Stated goal 1:
Take the rows for finding displayed items, beginning with the line containing "coordinates (274, 45)." and continuing through the line containing "so click(35, 100).". Write those lines out again with every "element" swapped for "item" and nothing else altered.

======== Page text

Australia/Israel Review

Parliament puts spotlight on rights abusers

May 28, 2020 | Naomi Levin

A video link hearing in Canberra with human rights lawyer and celebrity Amal Clooney on May 15
A video link hearing in Canberra with human rights lawyer and celebrity Amal Clooney on May 15


The Australian Parliament’s inquiry into whether Australia needs to strengthen its laws against human rights abusers received a significant glamour boost on May 15, when Amal Clooney, highly respected international human rights lawyer, but also the wife of Hollywood star George, gave evidence via video link.

The inquiry she fronted is currently considering whether Australia needs to introduce new laws, or amend existing laws, to better sanction individuals who are committing genocide, extra-judicial killings, or torture. 

Clooney was followed by former Canadian attorney-general Professor Irwin Cotler, then Bill Browder, the founder of a global movement that has advocated tougher sanctions against human rights abusers. 

Bill Browder with a portrait of the late Serge Magnitsky, the inspiration behind laws to punish human rights abusers

With Browder’s impetus, the United States, Canada, the United Kingdom and some European countries have introduced what are called “Magnitsky-style laws,” named after a 2009 case involving the mysterious death of Russian lawyer and tax fraud whistle-blower Sergei Magnitsky. These laws allow governments to impose hefty sanctions, such as travel bans or asset freezes, on human rights abusers, regardless of where their offence was committed.

The Global Magnitsky Act was introduced in the United States in 2017. Since then it has been used to sanction human rights abusers and corrupt officials from Nicaragua to Iran.

================
======== Records to process

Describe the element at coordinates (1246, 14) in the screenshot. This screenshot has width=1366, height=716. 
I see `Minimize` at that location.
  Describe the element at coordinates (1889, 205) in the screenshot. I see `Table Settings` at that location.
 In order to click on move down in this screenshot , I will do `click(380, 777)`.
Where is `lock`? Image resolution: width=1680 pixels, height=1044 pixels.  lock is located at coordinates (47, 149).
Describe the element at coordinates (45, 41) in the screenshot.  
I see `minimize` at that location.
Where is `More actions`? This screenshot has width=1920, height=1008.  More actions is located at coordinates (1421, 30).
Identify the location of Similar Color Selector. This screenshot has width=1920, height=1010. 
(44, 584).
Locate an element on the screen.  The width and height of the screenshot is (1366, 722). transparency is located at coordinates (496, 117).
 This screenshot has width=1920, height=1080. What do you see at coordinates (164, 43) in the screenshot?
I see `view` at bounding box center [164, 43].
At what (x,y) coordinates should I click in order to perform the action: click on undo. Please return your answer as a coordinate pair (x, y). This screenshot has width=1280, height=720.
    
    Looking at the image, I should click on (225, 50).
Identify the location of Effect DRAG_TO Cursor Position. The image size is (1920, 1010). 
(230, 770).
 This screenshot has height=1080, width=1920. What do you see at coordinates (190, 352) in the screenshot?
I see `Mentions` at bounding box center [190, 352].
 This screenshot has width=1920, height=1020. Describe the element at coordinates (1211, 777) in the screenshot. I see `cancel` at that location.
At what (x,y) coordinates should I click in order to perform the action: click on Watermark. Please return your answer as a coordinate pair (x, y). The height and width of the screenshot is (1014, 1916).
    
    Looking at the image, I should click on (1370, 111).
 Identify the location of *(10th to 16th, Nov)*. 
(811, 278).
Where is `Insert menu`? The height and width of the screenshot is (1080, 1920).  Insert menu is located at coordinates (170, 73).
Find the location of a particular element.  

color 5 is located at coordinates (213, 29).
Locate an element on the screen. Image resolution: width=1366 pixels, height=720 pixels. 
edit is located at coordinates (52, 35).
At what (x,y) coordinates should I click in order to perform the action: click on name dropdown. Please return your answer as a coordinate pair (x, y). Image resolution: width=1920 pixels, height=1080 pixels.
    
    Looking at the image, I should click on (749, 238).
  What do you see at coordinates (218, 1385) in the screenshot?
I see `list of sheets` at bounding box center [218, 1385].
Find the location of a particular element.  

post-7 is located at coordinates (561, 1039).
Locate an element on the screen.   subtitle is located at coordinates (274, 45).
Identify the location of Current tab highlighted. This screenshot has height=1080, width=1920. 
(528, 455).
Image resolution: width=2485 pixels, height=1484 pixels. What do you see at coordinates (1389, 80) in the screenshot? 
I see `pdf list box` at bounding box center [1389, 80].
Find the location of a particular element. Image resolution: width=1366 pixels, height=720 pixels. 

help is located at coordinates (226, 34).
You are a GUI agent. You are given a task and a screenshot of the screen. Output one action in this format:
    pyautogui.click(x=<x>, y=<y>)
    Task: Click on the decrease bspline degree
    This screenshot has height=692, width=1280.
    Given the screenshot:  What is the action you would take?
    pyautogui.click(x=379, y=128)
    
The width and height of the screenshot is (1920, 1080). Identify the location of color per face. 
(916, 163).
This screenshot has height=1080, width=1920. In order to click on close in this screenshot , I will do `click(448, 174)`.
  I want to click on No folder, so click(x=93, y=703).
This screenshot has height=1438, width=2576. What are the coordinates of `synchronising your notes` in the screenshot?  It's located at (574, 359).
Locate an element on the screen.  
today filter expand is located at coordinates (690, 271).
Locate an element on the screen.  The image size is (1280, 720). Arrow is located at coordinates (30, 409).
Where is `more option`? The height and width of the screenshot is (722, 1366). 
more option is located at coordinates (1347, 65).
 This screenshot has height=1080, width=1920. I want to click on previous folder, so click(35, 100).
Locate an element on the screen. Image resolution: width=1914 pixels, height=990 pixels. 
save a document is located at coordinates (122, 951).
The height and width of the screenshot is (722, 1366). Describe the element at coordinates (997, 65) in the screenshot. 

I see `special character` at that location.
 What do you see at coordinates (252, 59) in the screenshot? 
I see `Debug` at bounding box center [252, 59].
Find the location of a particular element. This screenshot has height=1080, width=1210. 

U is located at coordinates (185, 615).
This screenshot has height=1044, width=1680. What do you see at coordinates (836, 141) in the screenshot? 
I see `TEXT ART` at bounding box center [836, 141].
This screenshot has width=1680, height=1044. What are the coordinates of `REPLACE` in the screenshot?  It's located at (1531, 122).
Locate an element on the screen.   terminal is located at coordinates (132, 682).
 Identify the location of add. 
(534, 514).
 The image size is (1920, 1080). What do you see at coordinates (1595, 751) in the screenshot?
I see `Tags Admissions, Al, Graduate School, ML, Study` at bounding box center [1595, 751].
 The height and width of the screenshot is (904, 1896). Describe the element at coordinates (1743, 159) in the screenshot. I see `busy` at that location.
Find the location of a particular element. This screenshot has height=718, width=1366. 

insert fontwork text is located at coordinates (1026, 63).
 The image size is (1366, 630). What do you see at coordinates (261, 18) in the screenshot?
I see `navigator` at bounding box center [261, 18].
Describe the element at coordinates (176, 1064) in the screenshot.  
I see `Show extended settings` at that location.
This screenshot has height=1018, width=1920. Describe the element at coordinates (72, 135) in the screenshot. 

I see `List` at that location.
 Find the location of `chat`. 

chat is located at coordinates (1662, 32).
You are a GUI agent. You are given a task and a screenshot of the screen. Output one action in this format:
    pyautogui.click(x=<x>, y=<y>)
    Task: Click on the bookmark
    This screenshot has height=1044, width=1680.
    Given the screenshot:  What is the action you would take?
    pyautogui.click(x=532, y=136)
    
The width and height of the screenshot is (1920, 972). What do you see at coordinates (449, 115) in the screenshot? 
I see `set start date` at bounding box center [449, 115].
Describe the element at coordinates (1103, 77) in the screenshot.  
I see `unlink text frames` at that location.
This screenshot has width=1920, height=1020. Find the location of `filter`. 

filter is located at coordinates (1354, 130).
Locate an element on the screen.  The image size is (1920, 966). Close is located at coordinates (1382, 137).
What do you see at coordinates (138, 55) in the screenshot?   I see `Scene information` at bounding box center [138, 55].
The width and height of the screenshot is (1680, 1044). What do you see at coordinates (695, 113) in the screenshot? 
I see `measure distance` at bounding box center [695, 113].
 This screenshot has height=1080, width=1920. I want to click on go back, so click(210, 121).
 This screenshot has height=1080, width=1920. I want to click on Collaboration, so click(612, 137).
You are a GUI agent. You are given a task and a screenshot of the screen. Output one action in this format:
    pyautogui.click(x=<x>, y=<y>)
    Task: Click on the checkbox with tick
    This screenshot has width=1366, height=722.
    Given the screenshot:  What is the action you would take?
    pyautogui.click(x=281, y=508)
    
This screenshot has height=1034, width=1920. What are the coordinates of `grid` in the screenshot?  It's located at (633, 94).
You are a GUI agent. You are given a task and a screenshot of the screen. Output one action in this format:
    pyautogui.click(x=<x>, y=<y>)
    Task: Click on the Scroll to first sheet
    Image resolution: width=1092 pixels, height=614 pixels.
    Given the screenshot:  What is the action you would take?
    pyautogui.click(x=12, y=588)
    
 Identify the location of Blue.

================

Stated goal 2:
Name every country that the body of the article on the parliamentary inquiry mentions by name.

Task result 1:
Locate an item on the screen.   subtitle is located at coordinates (274, 45).
Identify the location of Current tab highlighted. This screenshot has height=1080, width=1920. 
(528, 455).
Image resolution: width=2485 pixels, height=1484 pixels. What do you see at coordinates (1389, 80) in the screenshot? 
I see `pdf list box` at bounding box center [1389, 80].
Find the location of a particular item. Image resolution: width=1366 pixels, height=720 pixels. 

help is located at coordinates (226, 34).
You are a GUI agent. You are given a task and a screenshot of the screen. Output one action in this format:
    pyautogui.click(x=<x>, y=<y>)
    Task: Click on the decrease bspline degree
    This screenshot has height=692, width=1280.
    Given the screenshot:  What is the action you would take?
    pyautogui.click(x=379, y=128)
    
The width and height of the screenshot is (1920, 1080). Identify the location of color per face. 
(916, 163).
This screenshot has height=1080, width=1920. In order to click on close in this screenshot , I will do `click(448, 174)`.
  I want to click on No folder, so click(x=93, y=703).
This screenshot has height=1438, width=2576. What are the coordinates of `synchronising your notes` in the screenshot?  It's located at (574, 359).
Locate an item on the screen.  
today filter expand is located at coordinates (690, 271).
Locate an item on the screen.  The image size is (1280, 720). Arrow is located at coordinates (30, 409).
Where is `more option`? The height and width of the screenshot is (722, 1366). 
more option is located at coordinates (1347, 65).
 This screenshot has height=1080, width=1920. I want to click on previous folder, so click(35, 100).

Task result 2:
Australia, the United States, Canada, the United Kingdom, Nicaragua, Iran